Of course you may ask "Why can't the monsters hear the water?" Or "Why do they have picture frames precariously hanging on the wall?" A QUIET PLACE works as long as you go along for the ride, though it's one of those films where you're riveted while watching it but you're asking questions by the time you get to your car and have had time to think about it. In a way, it's a throwback to M. Night Shyamalan in his prime (SIGNS, especially), and like the good Shyamalan films, your first experience with it will be the best experience, because you're aware of everything on subsequent viewings. There's no Shyamalanian twist to A QUIET PLACE, and it's tense and involving enough to warrant repeat viewings, but some of the more plot-convenient cracks, structural flaws, and lapses in logic will be more apparent. It's tough to pull off a movie that's largely silent except for some infrequent whispers and some Marco Beltrami music cues, but credit to Krasinski and his actors for pulling it off. As a director (this is his third feature, after 2009's BRIEF INTERVIEWS WITH HIDEOUS MEN, which is about as watchable as you'd expect a David Foster Wallace adaptation to be, and 2016's little-seen drama THE HOLLARS), Krasinski graciously leaves the biggest dramatic moments to his offscreen wife Blunt and an impressive Simmonds, whose character is reaching that age where headstrong rebellion is innate and she's tired of the unintentional marginalization by her father due to her disability and his possibly passive-aggressive blaming her for the youngest child's death (she handed the toy back to him after Dad took it away, but this kid does at least three other things in the first two minutes that could've gotten them all killed). Almost every thought and emotion has to be communicated silently in A QUIET PLACE, and it's a gamble that pays off. The audience was with this from the first ominous moment until the crowd-pleasing final shot.

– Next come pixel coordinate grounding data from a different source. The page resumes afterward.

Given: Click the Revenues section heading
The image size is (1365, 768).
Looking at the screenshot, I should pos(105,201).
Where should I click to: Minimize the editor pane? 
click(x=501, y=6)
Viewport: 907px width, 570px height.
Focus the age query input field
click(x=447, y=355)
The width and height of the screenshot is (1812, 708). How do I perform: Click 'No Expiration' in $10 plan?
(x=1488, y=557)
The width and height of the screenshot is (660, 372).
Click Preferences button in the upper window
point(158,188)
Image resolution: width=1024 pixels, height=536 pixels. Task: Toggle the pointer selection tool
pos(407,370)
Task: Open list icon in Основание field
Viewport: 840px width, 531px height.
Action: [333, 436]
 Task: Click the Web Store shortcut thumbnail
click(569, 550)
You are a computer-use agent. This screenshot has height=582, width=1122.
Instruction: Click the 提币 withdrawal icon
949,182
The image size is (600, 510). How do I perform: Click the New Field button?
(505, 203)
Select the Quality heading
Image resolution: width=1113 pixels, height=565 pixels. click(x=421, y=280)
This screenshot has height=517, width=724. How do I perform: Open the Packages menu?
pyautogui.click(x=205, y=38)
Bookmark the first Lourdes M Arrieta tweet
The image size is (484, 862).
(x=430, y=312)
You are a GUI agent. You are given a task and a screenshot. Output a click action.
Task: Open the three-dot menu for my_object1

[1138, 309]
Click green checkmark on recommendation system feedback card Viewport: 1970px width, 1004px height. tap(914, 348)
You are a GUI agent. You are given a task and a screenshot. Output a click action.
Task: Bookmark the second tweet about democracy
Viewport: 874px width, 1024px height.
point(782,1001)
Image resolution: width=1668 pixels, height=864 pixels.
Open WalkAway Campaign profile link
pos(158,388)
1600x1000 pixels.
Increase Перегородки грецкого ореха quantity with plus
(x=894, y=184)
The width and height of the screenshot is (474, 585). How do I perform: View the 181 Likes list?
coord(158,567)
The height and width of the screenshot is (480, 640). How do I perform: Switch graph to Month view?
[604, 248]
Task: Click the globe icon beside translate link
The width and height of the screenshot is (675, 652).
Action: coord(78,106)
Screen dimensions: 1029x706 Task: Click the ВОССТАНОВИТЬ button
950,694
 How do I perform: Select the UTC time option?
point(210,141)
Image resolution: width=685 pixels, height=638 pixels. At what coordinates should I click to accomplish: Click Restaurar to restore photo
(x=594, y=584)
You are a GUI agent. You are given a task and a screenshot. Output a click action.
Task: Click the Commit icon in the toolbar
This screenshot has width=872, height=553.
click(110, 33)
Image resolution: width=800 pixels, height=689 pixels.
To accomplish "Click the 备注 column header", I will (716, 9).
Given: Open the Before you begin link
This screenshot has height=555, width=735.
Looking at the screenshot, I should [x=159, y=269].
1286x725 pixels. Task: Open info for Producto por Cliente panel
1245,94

Even in big tentpole movies that make $200 million in their opening weekend, you'll have people talking, texting, checking Instagram, Snapchatting, fidgeting, getting up, walking around, and being generally insufferable pains in the ass.  In an era where the viability of cinemas is constantly in question due to streaming, VOD, and ever-changing distribution platforms, A QUIET PLACE is the kind of communal moviegoing experience that serves as a welcome reminder of how satisfying seeing a good, scary movie with a equally captivated audience can be.